▶ [Problem to work on] Go line by line through the data below and count those that hold "computer". Return only the number.

Stored records
• • • • •

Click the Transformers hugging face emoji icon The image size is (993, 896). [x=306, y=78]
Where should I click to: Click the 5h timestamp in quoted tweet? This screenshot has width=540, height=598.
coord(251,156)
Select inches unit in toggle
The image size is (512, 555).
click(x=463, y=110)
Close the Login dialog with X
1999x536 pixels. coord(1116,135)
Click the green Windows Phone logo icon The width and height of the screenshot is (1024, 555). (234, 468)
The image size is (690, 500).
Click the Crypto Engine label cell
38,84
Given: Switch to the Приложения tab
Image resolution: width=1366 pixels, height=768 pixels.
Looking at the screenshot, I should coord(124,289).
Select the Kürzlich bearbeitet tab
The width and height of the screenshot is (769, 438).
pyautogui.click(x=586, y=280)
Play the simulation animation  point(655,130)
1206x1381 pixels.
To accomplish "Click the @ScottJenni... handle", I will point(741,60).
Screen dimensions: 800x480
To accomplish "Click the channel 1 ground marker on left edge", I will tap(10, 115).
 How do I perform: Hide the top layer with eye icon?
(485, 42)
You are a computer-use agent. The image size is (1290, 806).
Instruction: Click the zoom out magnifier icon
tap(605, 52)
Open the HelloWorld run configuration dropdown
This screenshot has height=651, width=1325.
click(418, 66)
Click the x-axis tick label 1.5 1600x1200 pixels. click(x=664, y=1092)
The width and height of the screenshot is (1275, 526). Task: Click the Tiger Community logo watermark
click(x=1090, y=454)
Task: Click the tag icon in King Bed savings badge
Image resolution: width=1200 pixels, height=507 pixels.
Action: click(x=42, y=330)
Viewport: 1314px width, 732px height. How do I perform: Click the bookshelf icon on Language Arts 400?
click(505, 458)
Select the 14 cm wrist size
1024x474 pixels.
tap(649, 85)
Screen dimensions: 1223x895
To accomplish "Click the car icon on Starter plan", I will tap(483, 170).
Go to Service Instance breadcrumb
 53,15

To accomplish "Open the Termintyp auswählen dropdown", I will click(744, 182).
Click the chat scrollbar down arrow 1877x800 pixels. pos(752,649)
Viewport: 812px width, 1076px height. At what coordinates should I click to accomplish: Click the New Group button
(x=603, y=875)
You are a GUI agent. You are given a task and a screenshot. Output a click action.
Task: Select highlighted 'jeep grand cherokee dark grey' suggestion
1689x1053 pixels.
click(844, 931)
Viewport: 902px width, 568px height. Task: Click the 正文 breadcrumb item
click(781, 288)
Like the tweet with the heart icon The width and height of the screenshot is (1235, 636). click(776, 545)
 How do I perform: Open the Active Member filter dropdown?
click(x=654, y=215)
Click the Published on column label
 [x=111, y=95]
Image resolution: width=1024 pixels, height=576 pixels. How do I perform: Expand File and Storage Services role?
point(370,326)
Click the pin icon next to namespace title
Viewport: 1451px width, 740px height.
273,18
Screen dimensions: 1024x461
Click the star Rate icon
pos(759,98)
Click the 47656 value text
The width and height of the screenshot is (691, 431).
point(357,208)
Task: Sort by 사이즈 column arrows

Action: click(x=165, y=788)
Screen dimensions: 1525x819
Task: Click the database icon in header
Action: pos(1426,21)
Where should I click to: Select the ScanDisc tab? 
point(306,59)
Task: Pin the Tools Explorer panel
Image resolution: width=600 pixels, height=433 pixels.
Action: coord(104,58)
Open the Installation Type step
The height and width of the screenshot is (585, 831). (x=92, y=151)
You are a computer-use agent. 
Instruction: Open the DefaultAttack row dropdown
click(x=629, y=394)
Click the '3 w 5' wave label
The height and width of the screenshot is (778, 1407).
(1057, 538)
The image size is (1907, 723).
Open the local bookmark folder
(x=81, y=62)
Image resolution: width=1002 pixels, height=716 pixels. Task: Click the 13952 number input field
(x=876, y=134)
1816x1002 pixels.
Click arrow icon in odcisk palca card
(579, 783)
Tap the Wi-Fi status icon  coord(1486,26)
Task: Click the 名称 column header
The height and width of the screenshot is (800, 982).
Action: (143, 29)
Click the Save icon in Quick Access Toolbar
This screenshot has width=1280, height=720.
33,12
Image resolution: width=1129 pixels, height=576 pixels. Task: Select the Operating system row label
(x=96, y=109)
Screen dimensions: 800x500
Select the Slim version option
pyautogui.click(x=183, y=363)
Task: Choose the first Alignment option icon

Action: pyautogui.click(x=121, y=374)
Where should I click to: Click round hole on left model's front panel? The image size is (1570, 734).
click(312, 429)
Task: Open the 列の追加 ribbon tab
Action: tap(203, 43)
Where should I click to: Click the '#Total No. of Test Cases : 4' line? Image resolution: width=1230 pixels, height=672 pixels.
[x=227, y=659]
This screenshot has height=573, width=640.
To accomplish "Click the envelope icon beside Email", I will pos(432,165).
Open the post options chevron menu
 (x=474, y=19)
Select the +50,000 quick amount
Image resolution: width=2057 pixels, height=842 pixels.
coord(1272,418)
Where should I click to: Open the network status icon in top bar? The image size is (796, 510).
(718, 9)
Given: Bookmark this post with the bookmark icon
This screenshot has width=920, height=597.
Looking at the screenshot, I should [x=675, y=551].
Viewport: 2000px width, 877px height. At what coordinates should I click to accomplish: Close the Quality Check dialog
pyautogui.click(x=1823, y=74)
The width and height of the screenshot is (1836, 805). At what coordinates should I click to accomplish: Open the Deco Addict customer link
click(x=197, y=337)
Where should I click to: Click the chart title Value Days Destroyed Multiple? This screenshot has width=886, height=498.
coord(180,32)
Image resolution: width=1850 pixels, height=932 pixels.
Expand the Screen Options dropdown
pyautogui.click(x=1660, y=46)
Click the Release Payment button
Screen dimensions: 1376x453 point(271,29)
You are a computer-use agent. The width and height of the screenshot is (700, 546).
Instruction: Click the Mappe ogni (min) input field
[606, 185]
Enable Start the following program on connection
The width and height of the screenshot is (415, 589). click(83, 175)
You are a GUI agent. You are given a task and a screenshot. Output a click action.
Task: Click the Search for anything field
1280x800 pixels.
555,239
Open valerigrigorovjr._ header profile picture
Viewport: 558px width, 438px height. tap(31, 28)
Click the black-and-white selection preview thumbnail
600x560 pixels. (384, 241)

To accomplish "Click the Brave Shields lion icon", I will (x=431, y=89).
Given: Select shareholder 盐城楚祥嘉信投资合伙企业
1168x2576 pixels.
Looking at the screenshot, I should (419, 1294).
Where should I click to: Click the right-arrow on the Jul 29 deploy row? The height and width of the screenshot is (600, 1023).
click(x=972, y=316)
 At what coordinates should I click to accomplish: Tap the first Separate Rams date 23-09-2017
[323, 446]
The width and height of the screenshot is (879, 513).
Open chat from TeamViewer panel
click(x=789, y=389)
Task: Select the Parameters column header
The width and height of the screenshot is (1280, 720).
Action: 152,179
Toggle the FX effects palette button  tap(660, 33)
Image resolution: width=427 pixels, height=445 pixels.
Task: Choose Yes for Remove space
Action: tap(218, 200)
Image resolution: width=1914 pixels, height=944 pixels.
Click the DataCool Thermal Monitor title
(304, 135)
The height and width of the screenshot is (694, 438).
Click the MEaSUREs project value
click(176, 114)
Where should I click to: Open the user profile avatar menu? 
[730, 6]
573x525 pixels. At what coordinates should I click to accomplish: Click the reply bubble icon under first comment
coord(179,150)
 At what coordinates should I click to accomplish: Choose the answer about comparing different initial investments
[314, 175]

• • • • •

▶ [Final answer] 3